__EXTRACTED INFORMATION__.
-*-

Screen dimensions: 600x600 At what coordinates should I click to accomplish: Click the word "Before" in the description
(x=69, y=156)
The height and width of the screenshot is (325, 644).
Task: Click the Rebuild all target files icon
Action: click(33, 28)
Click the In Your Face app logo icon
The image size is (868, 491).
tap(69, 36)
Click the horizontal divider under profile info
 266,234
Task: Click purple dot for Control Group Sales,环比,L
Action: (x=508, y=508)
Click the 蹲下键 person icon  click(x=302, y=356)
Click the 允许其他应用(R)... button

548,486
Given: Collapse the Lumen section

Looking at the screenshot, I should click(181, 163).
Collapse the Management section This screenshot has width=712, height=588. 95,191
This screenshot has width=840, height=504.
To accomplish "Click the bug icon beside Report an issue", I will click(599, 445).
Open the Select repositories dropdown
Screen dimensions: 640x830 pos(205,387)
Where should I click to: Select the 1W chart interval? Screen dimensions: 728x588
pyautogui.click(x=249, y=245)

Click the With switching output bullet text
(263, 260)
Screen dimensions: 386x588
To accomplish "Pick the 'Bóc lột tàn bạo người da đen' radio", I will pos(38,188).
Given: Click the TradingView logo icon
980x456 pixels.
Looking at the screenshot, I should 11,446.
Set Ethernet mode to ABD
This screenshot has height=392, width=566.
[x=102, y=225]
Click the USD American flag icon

-*-

__BRIEF__. Make an exact copy of each line, beginning at the one containing "980x456 pixels." and ending with the last line of the data, and of no other line.

__EXERCISE SOLUTION__.
980x456 pixels.
Looking at the screenshot, I should 11,446.
Set Ethernet mode to ABD
This screenshot has height=392, width=566.
[x=102, y=225]
Click the USD American flag icon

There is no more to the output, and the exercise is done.